What Does A Scale Clerk Do

Material recording clerks track product information in order to keep businesses and supply chains on schedule. They ensure proper scheduling, recordkeeping, and inventory control.

Duties

Material recording clerks typically do the following:

  • Keep records of items shipped, received, or transferred to another location
  • Compile reports on various aspects of changes in production or inventory
  • Find, sort, or move goods between different parts of the business
  • Check inventory records for accuracy

Material recording clerks use computers, tablets, or hand-held devices to keep track of inventory. Sensors and tags enable these computers to automatically detect when and where products are moved, allowing clerks to keep updated reports without manually counting items.
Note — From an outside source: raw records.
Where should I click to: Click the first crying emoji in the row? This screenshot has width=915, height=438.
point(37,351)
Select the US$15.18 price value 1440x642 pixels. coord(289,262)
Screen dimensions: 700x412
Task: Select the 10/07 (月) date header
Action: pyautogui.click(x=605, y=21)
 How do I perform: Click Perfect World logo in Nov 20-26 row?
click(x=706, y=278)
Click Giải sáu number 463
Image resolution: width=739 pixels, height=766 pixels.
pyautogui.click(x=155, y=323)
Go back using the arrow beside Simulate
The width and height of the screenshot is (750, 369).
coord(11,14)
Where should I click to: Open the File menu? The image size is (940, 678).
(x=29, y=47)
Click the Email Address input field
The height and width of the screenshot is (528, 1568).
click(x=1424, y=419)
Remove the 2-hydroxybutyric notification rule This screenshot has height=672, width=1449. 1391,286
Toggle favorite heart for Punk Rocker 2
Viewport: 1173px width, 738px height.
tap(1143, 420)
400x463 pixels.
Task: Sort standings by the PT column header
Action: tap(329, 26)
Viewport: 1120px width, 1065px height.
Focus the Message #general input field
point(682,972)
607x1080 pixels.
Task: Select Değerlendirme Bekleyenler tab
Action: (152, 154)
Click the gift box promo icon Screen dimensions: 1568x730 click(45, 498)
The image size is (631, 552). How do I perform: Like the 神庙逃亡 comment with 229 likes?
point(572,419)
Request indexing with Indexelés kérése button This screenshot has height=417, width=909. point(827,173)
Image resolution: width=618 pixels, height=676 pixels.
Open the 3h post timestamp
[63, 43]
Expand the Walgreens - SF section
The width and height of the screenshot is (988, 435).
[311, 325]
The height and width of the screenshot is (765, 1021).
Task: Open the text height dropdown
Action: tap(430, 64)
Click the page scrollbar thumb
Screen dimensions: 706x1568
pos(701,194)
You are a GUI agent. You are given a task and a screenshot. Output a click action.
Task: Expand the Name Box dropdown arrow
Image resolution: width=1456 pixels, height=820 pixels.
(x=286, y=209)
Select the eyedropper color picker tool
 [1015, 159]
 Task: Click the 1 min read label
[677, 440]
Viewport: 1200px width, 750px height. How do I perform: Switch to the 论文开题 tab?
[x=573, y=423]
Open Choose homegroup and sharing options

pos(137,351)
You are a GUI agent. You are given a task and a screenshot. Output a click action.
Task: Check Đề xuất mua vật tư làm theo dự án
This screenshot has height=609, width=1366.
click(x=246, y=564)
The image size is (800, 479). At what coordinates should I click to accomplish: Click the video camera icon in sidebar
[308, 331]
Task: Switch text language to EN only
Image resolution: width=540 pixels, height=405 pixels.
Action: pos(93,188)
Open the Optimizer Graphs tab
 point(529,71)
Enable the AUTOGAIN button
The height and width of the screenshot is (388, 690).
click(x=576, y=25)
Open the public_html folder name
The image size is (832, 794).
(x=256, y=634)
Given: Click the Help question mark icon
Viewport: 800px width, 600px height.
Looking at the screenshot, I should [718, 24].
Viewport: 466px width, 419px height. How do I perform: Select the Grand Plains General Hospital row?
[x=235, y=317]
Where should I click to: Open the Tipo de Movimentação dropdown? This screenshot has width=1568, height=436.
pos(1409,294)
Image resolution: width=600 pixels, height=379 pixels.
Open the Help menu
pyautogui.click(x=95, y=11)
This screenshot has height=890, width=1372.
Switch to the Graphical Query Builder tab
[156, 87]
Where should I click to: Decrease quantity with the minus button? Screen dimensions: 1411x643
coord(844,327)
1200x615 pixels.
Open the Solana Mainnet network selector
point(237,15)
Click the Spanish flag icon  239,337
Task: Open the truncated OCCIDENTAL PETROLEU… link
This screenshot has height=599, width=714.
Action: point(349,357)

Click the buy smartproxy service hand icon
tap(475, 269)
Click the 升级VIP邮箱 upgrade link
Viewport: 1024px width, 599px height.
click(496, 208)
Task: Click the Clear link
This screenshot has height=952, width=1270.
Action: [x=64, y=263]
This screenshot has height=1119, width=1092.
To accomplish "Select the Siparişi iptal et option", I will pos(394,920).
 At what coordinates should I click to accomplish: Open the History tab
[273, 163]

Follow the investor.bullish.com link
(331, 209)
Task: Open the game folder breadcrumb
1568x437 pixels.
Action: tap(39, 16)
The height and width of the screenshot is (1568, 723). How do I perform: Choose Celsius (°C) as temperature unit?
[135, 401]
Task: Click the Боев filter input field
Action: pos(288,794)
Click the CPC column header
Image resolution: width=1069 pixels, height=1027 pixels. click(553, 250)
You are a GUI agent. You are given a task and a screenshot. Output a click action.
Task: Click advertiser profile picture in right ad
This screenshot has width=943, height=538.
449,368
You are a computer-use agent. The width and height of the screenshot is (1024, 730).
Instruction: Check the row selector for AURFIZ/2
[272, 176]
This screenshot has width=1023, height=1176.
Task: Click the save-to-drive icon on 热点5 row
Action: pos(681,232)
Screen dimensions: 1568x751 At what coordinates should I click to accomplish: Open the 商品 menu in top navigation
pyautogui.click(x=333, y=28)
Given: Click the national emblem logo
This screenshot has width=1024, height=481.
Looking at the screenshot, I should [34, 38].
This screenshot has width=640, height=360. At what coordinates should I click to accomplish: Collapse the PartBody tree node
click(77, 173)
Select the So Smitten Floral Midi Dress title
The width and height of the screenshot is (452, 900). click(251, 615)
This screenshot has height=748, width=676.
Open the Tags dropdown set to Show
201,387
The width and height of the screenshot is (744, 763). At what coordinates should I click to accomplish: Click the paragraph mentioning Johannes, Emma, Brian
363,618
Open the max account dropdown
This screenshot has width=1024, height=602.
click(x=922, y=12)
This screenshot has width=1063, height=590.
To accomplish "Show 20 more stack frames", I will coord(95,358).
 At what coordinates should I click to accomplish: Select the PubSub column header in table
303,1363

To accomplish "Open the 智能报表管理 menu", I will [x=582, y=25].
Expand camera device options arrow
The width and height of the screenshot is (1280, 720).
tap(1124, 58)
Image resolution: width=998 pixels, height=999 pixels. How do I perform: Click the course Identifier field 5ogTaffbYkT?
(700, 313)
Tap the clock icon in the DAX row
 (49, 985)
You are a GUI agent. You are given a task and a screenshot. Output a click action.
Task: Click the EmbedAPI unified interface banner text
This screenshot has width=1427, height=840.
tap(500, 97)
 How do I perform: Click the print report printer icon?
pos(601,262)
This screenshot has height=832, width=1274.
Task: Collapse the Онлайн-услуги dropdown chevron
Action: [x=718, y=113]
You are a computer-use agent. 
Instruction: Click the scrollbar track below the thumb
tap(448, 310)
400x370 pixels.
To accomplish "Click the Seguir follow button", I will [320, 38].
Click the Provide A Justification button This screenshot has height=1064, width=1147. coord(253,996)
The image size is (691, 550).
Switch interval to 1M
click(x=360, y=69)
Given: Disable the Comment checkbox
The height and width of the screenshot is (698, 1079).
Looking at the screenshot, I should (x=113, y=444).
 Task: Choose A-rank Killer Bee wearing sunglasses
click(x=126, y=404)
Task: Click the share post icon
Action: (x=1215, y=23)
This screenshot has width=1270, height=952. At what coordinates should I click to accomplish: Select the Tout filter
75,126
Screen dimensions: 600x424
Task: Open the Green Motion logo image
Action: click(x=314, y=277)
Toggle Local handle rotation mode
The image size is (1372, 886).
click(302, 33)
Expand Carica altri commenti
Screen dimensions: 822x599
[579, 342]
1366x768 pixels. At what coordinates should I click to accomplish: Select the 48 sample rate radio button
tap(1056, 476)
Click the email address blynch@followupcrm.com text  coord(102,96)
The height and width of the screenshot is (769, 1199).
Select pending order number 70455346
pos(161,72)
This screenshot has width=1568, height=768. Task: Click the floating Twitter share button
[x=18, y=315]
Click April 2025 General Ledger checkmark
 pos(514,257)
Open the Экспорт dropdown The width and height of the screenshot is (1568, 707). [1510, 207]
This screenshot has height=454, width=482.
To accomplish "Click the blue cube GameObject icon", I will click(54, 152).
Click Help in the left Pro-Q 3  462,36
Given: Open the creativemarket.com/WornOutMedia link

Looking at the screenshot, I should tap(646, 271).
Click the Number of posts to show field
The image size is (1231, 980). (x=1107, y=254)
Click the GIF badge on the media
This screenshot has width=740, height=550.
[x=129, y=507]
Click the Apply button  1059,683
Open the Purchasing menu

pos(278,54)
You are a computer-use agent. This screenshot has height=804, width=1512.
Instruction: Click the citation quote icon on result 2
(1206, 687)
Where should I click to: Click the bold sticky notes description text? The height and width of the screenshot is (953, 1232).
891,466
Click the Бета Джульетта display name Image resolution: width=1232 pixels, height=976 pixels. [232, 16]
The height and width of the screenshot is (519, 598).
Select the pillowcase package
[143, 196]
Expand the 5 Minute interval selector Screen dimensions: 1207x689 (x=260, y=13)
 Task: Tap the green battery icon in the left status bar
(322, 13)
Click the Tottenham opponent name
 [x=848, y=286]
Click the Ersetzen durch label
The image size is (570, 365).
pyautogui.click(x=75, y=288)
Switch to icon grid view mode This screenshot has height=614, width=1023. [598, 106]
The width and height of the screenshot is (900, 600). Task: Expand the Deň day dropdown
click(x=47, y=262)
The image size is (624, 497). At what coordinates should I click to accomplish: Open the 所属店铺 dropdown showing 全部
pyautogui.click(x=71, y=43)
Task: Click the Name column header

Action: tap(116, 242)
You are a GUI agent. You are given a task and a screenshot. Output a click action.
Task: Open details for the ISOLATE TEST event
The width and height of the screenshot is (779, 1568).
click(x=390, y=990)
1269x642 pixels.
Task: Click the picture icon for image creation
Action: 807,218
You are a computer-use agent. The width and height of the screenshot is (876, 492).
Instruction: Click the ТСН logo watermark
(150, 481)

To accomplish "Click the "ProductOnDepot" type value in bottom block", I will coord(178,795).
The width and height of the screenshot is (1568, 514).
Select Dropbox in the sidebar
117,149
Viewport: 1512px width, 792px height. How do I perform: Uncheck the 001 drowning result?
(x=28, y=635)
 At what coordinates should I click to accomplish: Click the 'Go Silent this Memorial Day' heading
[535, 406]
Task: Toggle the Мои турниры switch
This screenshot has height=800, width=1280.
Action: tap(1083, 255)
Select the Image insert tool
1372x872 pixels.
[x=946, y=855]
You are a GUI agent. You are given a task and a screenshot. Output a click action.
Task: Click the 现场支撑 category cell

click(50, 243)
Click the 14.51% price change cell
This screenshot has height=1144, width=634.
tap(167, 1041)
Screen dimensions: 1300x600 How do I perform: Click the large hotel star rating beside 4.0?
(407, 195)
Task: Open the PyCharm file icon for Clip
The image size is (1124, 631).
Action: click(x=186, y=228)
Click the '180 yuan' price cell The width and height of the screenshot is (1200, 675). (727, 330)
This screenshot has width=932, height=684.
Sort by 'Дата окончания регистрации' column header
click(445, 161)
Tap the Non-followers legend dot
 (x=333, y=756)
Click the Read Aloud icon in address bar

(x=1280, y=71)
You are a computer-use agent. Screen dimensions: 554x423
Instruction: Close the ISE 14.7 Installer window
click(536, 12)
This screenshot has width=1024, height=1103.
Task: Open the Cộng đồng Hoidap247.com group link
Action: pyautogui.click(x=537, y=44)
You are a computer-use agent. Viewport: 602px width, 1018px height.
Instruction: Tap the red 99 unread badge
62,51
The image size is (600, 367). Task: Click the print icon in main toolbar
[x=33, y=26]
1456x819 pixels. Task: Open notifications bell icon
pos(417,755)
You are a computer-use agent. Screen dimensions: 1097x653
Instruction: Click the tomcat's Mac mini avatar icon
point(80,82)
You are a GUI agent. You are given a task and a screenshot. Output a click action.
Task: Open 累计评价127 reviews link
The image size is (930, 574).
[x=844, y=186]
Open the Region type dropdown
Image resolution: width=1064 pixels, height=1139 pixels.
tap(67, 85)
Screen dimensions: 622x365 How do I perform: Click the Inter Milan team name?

Production, planning, and expediting clerks manage the flow of information, work, and materials within or among offices in a business. They compile reports on the progress of work and on any production problems that arise. These clerks set workers’ schedules, estimate costs, keep track of materials, and write special orders for new materials. They perform general office tasks, such as entering data or distributing mail. Expediting clerks maintain contact with vendors to ensure that supplies and equipment are shipped on time.

Shipping, receiving, and traffic clerks keep track of and record outgoing and incoming shipments. Clerks may scan barcodes with hand-held devices or use radio frequency identification (RFID) scanners to keep track of inventory. They check if shipment orders were correctly processed in their company’s computer system. They also compute freight costs and prepare invoices. Some clerks move goods from the warehouse to the loading dock.

Stock clerks and order fillers receive, unpack, and track merchandise. Stock clerks move products from a warehouse to store shelves. They keep a record of items that enter or leave the stockroom and inspect for damaged goods. These clerks also use hand-held scanners to keep track of merchandise. Order fillers retrieve customer orders and prepare them to be shipped.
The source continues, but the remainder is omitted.